The office of tomorrow is going to sound absolutely bonkers. According to a TechCrunch deep dive, tech founders are becoming obsessed with dictation apps like Wispr, and the result is offices that now resemble "high-end call centers" filled with people muttering to their computers.
Edward Kim, co-founder of Gusto, is leading the charge. He now claims that offices of the future will sound "more like a sales floor"—and he's already stopped typing unless absolutely necessary. But he admits that constantly dictating in the office is "just a little awkward."
Kim isn't alone. AI entrepreneur Mollie Amkraut Mueller has embraced the whisper-to-your-computer lifestyle so thoroughly that her husband got annoyed with her. The solution: they now work apart during late-night sessions, or "one of us will stay in our office."

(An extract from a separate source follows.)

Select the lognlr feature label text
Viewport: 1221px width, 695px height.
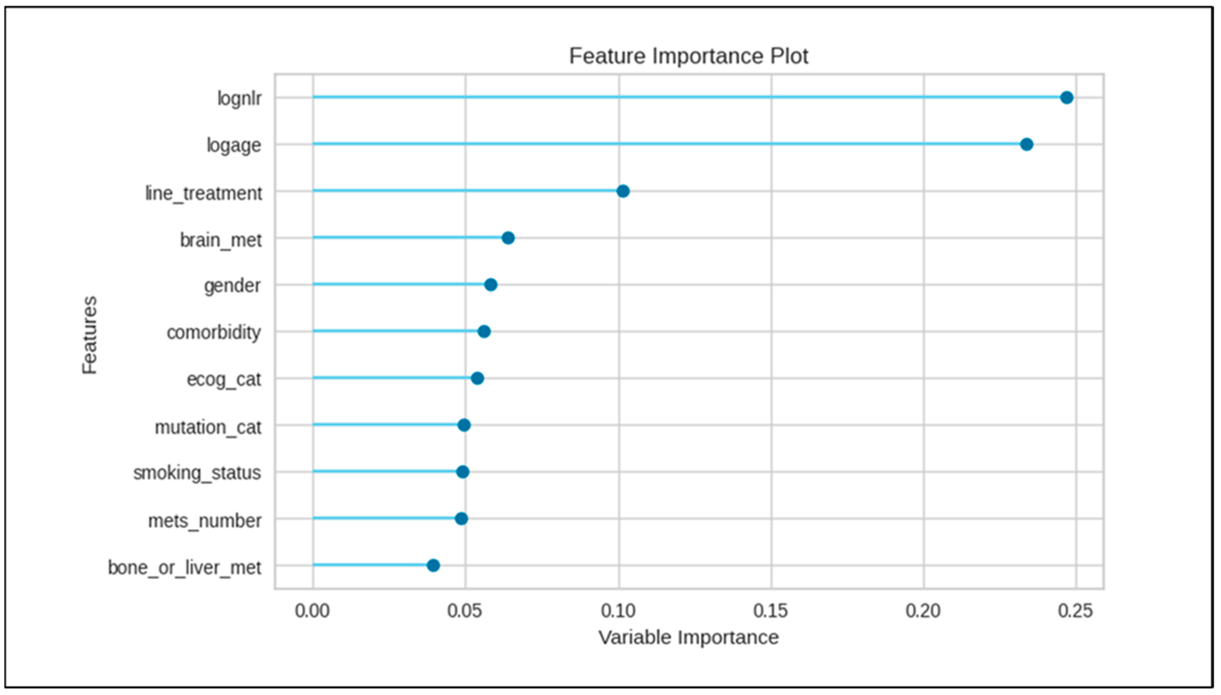pyautogui.click(x=239, y=99)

Wispr founder Tanay Kothari insists this will all become "normal" one day—just like staring at your phone for hours became normalized. Just like we all thought we'd be cool with video calls permanently etched into our daily lives.
One venture capitalist visiting startup offices now feels like they're stepping into a telemarketing nightmare. Except instead of scripts about extended car warranties, it's engineers whispering code into thin air.
Tech's biggest names are turning their offices into something that sounds vaguely dystopian. The 2026 workplace might be a symphony of awkward murmurs and uncomfortable silences.